Have you ever taken a really huge breath, the kind that fills every part of you, you hold it tight, lips sealed shut, and right when you are about to burst, you jump?
That’s what this felt like.
But instead of shutting my eyes, afraid of what comes next, I kept em wide open and watched in utter awe as the world began to glisten around me.
I had hopped on a plane to Anchorage, Alaska from NYC to visit a man I had only spent 30 face-to-face minutes with, nine-whole months earlier, about to road trip into the abyss with two other complete strangers. On the surface it sounded careless and ill advised but sometimes you just have a feeling. This was going to be better than OK, something at the other end was going to change me. My heart pounded the whole way there. I felt like I was opening a Narnia door to some new world and I would either die, or finally start to really LIVE.
I think I must have held my breath that whole first 12hours: the first embrace, the stuffed bear in the airport, getting into the car, getting to the hostel, meeting my other travel mates in the darkened backyard, the homemade wooden schvitz - it’s all a clear yet hazy memory of everything that came before. Before everything that came next.
It was that next morning when my eyes opened that something new had awakened within me. I walked outside to feel the bright sun across my face.
I closed my eyes. One long breath in, and another out.
Here I was on the other side of the door to Narnia.
It had all begun.
I walked shoeless in the grass behind the kitchen to full soak this moment in. The start of my new beginning. I was incandescent.
We piled her up, hopped in ole Luxury (pictured right) and hit the road.
There's a point you reach with uncertainty when you let everything go. I remember sitting in the back seat, before we had hit the highway. I had begun to feel nervous again, that nervousness when you jump the second time: now you know you'll make it, and the water below is cool and refreshing, and worth the jump. You still have to coax yourself into it but this time it only takes a few seconds and off you pop.
The moment I let go, this time, without looking back, was when the music came on. Corey and Nessa agreed, "we have just the album for this moment."
I watched as the scenes passed me by, trying to soak up every second. I wanted to remember this feeling of letting go fully. Of sinking into the old seat cushions, the wind flowing in and out of the cracked car windows.
As Gobbledigook began to stream through the speakers I took my shoes off, and pushed back further into the seat, settled in and ready for the long drive ahead.
When I listen to Festival from that album, I can still see it: everything laid before us, elegantly bare.
It fills me all the way to the brim, every single time. I close my eyes and take that long breath in and breath out. I can feel the chill morning air against my cheeks.
There are things in this world that are bigger than us. Just look at this view, mountains laid out, one after another.
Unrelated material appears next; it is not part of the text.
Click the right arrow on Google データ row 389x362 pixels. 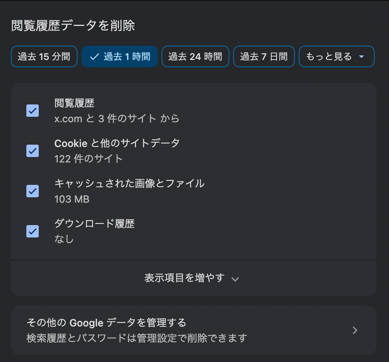pos(355,330)
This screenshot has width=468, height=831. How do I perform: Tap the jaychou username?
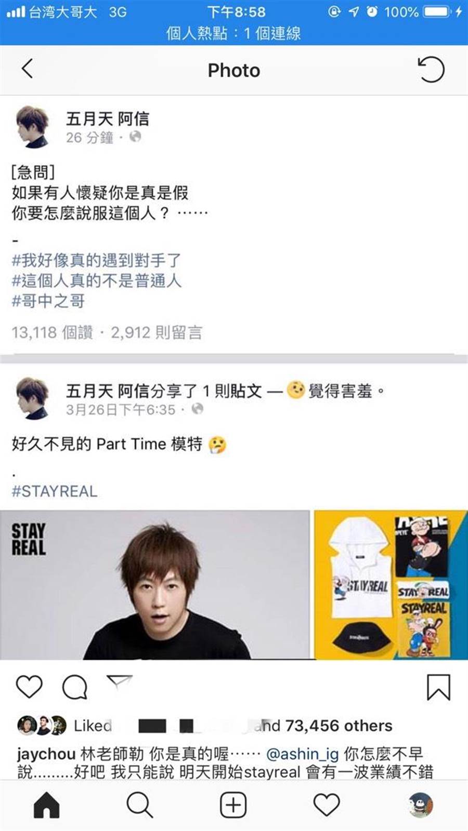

With the right perspective those very large things, towering over us, can in fact teach us something. For me, that something was that walking through that scary door, may just lead to paradise.
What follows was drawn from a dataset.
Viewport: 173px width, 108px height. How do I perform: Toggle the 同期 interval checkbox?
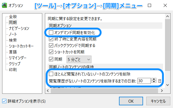(x=51, y=59)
Trust your gut. Trust it fully.
Trust it all the way to narnia.
We drove 185miles eastward, until the highway gave way to a 90 degree turn south.
We drove to the end of the road.
I’m not sure I’ll ever be able to explain in words what this trip meant to me. It may have taken months to take root but it sparked new growth.
Napping in that hammock, bathing in a grey green rolling river, sprinting down the side of a mountain, walking up a glacier, jumping into a car with a pack of strangers.
I let go of everything that trip, everything I had been holding onto so tightly, everything that was holding me back. The edges of the box I had been shoved into, my comfort, my security, I climbed over them. I let it all go in exchange for a new start. I came out of hibernation, wounds nearly healed, ready to see what the world had next, what other doors could, maybe be lying ahead of me.